Module 28 min

Variables and Substitution

set, $, [ ], and expr

Everything in TCL builds on three kinds of substitution. Learn these and you can read most scripts.

Setting and reading variables

tcl
set clk_period 1.25        ;# create a variable (no $ when setting)
puts $clk_period           ;# read it with $  ->  1.25
set design "spm"
puts "Design is $design"    ;# variables expand inside double quotes

The three substitutions

  1. Variable substitution: $name is replaced by the value of name.
  2. Command substitution: [command] runs the command and is replaced by its result.
  3. Backslash substitution: \ escapes a special character or continues a line.
tcl
# Command substitution: the inner command runs first
set num_cells [sizeof_collection [get_cells *]]
puts "There are $num_cells cells"

# Math needs expr - TCL does not do arithmetic on its own
set half [expr {$clk_period / 2.0}]   ;# 0.625
Watch out

TCL does not do math automatically. set x 2+2 makes x the string "2+2", not 4. You must use expr: set x [expr {2 + 2}]. Always wrap the expression in braces { } inside expr for speed and to avoid double substitution.

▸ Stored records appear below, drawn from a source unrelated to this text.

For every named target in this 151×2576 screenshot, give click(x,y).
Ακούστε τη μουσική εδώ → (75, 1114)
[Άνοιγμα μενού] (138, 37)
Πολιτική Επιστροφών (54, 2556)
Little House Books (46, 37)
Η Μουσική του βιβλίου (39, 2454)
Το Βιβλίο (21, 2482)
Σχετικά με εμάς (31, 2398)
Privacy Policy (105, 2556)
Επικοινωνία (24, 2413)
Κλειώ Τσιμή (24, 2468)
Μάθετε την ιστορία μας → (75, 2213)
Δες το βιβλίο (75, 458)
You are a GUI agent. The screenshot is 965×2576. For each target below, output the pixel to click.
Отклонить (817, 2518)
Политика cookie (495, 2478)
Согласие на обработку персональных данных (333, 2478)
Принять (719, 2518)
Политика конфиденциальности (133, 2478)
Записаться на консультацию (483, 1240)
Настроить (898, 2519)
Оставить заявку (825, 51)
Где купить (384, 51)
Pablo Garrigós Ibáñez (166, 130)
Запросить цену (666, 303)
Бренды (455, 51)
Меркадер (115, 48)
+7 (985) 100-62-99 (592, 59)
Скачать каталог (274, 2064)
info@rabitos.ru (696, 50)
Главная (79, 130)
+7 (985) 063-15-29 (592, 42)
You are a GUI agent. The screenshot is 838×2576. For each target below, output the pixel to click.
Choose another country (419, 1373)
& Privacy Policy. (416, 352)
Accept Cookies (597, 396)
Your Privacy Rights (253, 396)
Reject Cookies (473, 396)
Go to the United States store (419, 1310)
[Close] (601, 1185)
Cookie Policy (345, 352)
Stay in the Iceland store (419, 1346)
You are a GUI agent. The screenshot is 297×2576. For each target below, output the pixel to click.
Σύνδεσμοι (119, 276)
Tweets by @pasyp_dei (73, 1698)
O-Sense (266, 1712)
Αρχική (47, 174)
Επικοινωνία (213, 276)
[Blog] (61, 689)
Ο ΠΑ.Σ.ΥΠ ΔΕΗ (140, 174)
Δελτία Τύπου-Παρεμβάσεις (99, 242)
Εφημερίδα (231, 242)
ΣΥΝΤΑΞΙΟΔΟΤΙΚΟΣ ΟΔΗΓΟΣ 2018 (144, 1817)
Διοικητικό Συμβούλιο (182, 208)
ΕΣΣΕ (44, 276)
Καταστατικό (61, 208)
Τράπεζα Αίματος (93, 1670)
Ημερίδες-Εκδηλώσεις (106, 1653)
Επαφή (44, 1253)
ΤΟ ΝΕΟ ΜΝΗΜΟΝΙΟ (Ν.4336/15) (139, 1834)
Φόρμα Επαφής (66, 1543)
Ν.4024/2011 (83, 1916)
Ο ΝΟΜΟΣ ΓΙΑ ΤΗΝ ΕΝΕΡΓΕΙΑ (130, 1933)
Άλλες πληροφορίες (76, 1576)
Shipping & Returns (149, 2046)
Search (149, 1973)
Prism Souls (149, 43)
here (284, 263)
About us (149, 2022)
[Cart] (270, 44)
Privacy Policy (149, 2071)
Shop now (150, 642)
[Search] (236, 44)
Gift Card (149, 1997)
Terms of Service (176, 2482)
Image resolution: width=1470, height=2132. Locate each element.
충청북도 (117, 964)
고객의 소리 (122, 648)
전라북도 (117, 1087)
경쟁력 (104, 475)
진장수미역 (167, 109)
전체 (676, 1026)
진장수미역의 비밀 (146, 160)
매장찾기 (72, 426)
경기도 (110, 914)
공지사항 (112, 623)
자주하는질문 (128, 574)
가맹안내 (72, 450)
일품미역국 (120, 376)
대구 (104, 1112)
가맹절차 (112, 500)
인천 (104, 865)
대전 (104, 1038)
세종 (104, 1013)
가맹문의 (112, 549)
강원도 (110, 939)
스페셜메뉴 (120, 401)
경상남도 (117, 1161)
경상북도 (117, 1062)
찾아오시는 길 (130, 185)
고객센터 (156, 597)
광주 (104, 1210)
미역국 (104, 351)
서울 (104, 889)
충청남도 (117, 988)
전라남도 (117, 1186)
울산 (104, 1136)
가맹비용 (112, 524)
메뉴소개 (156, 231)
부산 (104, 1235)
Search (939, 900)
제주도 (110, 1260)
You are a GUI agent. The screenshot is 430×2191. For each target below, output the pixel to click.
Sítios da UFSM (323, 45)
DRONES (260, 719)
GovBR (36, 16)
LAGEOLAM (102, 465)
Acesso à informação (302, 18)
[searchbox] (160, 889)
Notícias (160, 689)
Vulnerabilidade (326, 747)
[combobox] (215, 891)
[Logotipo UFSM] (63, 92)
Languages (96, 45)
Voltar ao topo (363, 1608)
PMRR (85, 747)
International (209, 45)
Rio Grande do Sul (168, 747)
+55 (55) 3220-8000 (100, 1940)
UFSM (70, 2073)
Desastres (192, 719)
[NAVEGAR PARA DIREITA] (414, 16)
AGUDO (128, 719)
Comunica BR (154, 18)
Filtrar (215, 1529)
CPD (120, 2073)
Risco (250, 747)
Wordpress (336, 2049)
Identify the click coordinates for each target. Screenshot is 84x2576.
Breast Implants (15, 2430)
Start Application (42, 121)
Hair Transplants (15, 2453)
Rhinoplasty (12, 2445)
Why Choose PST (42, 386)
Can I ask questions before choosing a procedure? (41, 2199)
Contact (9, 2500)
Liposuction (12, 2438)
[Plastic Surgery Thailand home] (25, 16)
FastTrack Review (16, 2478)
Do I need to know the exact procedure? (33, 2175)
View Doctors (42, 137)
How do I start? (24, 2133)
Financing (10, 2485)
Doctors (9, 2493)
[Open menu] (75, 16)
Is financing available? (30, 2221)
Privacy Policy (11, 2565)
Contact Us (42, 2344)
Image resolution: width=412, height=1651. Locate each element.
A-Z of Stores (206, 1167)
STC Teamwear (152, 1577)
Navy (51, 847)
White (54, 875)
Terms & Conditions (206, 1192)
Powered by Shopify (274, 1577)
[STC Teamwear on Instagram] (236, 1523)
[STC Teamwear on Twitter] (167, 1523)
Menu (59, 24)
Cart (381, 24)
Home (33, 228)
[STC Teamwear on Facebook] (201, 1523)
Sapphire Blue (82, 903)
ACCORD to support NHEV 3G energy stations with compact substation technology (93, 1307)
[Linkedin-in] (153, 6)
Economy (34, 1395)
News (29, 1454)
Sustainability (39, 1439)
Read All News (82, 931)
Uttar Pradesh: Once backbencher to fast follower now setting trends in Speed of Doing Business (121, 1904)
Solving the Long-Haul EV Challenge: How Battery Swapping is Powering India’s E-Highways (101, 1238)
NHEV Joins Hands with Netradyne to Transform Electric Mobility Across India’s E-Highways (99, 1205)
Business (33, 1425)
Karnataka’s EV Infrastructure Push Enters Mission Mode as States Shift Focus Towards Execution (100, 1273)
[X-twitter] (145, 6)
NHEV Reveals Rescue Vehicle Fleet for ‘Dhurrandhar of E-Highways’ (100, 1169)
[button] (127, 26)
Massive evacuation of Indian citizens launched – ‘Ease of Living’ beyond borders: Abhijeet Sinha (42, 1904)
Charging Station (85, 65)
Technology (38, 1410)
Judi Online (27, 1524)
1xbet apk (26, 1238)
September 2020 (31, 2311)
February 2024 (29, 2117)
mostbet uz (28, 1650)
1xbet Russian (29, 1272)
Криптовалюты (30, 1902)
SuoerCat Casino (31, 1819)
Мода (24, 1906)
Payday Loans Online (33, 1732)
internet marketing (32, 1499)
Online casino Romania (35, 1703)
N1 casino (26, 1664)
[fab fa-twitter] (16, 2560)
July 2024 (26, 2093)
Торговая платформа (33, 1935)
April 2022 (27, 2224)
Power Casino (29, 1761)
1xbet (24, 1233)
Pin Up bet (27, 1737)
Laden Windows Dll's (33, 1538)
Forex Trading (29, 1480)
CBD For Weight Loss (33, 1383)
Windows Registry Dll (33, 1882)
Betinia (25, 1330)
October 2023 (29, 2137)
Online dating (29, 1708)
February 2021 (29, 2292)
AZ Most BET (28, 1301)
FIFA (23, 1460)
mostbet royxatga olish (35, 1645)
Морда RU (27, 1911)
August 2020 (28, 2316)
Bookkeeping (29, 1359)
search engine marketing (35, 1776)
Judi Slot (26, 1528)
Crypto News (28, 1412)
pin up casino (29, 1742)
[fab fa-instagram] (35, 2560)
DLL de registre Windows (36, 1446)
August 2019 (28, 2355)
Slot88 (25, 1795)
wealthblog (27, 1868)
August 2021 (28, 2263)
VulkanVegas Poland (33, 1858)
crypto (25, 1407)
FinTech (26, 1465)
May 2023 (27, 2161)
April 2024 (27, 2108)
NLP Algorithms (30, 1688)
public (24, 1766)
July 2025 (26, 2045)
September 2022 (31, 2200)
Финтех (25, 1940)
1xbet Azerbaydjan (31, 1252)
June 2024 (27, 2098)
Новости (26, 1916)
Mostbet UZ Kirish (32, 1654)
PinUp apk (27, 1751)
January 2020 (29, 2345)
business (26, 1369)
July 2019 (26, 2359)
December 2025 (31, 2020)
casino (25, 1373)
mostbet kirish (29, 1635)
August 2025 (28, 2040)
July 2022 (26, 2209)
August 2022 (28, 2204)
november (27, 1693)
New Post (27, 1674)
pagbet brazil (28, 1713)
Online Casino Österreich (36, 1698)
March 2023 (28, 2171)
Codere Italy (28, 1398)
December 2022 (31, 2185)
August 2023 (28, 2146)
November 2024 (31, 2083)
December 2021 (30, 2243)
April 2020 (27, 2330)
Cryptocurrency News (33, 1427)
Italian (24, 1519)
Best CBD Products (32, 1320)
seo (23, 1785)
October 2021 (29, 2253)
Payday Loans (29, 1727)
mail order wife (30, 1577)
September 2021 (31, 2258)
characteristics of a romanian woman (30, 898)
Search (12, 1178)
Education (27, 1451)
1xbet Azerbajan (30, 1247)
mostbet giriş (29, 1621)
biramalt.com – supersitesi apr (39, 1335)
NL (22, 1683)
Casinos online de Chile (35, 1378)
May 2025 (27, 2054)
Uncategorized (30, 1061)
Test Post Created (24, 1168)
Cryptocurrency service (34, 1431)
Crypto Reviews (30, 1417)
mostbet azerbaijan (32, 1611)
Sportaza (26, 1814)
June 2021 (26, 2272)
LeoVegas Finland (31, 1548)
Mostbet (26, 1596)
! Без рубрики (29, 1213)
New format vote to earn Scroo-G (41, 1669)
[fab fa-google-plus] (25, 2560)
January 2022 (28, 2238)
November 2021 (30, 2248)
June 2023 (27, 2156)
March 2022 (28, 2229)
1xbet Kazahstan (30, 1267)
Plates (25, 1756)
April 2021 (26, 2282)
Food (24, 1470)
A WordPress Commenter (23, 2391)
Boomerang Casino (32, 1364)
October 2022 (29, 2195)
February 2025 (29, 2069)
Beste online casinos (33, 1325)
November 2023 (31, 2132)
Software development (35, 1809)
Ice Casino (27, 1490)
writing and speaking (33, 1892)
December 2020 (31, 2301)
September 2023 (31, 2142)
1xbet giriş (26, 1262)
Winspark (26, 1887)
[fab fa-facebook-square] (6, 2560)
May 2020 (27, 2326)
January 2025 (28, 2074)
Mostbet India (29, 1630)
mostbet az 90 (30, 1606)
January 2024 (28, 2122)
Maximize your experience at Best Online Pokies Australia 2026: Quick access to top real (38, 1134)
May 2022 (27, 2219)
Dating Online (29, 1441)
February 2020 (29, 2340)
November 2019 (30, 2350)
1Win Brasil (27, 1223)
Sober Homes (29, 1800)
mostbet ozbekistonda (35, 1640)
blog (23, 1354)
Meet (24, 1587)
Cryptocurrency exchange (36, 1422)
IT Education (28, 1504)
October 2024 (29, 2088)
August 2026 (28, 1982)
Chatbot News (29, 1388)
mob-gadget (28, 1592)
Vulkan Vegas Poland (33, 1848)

This trips up everyone at first.

Quotes versus braces

Double quotes allow substitution inside them: "$design" becomes the value. Braces do not: {$design} stays literally $design. This matters constantly. Use quotes when you want variables expanded, braces when you want the text left alone, such as in expr and in command bodies.

Pro tip

the difference between " " and { } is the single most useful thing to internalize in TCL. Quotes substitute, braces do not. Most beginner bugs are using one where the other was needed.